_To do:_ Return every line of the listing below unchanged, word for word.

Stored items
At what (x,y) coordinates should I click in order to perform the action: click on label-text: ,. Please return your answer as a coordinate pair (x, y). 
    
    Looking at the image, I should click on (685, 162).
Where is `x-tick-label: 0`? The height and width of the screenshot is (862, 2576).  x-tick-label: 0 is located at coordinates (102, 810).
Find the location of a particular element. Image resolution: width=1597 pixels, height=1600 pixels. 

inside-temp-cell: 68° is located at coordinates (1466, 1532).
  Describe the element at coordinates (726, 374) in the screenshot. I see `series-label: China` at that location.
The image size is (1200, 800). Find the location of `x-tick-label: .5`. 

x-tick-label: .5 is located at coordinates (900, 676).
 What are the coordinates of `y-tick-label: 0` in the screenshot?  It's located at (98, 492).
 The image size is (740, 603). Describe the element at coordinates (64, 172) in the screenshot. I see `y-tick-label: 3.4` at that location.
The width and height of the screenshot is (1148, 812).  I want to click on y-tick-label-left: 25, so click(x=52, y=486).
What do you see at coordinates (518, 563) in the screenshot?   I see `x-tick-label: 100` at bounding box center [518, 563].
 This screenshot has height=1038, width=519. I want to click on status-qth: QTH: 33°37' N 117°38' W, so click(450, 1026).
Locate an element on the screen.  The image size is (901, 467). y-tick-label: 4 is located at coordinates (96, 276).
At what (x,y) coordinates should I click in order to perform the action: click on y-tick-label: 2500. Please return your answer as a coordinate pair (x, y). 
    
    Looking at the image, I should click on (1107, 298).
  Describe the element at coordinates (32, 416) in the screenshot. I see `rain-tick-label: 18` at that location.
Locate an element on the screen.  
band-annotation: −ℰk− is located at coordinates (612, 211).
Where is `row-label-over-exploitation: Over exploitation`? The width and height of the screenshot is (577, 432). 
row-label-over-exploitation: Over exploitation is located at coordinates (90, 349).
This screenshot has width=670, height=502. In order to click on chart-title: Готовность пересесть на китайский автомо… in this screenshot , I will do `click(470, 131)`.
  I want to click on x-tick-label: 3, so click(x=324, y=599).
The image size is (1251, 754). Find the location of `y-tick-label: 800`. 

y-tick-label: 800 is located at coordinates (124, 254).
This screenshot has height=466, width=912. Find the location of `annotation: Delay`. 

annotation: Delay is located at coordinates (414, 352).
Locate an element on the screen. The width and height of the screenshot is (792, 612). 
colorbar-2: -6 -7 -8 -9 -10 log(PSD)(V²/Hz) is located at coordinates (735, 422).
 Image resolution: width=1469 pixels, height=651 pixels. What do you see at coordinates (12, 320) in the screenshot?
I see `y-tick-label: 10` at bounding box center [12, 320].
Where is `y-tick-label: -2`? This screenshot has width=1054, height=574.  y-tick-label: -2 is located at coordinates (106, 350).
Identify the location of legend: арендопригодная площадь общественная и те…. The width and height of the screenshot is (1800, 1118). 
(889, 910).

_Task result:_
At what (x,y) coordinates should I click in order to perform the action: click on label-text: ,. Please return your answer as a coordinate pair (x, y). 
    
    Looking at the image, I should click on (685, 162).
Where is `x-tick-label: 0`? The height and width of the screenshot is (862, 2576).  x-tick-label: 0 is located at coordinates (102, 810).
Find the location of a particular element. Image resolution: width=1597 pixels, height=1600 pixels. 

inside-temp-cell: 68° is located at coordinates (1466, 1532).
  Describe the element at coordinates (726, 374) in the screenshot. I see `series-label: China` at that location.
The image size is (1200, 800). Find the location of `x-tick-label: .5`. 

x-tick-label: .5 is located at coordinates (900, 676).
 What are the coordinates of `y-tick-label: 0` in the screenshot?  It's located at (98, 492).
 The image size is (740, 603). Describe the element at coordinates (64, 172) in the screenshot. I see `y-tick-label: 3.4` at that location.
The width and height of the screenshot is (1148, 812).  I want to click on y-tick-label-left: 25, so click(x=52, y=486).
What do you see at coordinates (518, 563) in the screenshot?   I see `x-tick-label: 100` at bounding box center [518, 563].
 This screenshot has height=1038, width=519. I want to click on status-qth: QTH: 33°37' N 117°38' W, so click(450, 1026).
Locate an element on the screen.  The image size is (901, 467). y-tick-label: 4 is located at coordinates (96, 276).
At what (x,y) coordinates should I click in order to perform the action: click on y-tick-label: 2500. Please return your answer as a coordinate pair (x, y). 
    
    Looking at the image, I should click on (1107, 298).
  Describe the element at coordinates (32, 416) in the screenshot. I see `rain-tick-label: 18` at that location.
Locate an element on the screen.  
band-annotation: −ℰk− is located at coordinates (612, 211).
Where is `row-label-over-exploitation: Over exploitation`? The width and height of the screenshot is (577, 432). 
row-label-over-exploitation: Over exploitation is located at coordinates (90, 349).
This screenshot has width=670, height=502. In order to click on chart-title: Готовность пересесть на китайский автомо… in this screenshot , I will do `click(470, 131)`.
  I want to click on x-tick-label: 3, so click(x=324, y=599).
The image size is (1251, 754). Find the location of `y-tick-label: 800`. 

y-tick-label: 800 is located at coordinates (124, 254).
This screenshot has height=466, width=912. Find the location of `annotation: Delay`. 

annotation: Delay is located at coordinates (414, 352).
Locate an element on the screen. The width and height of the screenshot is (792, 612). 
colorbar-2: -6 -7 -8 -9 -10 log(PSD)(V²/Hz) is located at coordinates (735, 422).
 Image resolution: width=1469 pixels, height=651 pixels. What do you see at coordinates (12, 320) in the screenshot?
I see `y-tick-label: 10` at bounding box center [12, 320].
Where is `y-tick-label: -2`? This screenshot has width=1054, height=574.  y-tick-label: -2 is located at coordinates (106, 350).
Identify the location of legend: арендопригодная площадь общественная и те…. The width and height of the screenshot is (1800, 1118). 
(889, 910).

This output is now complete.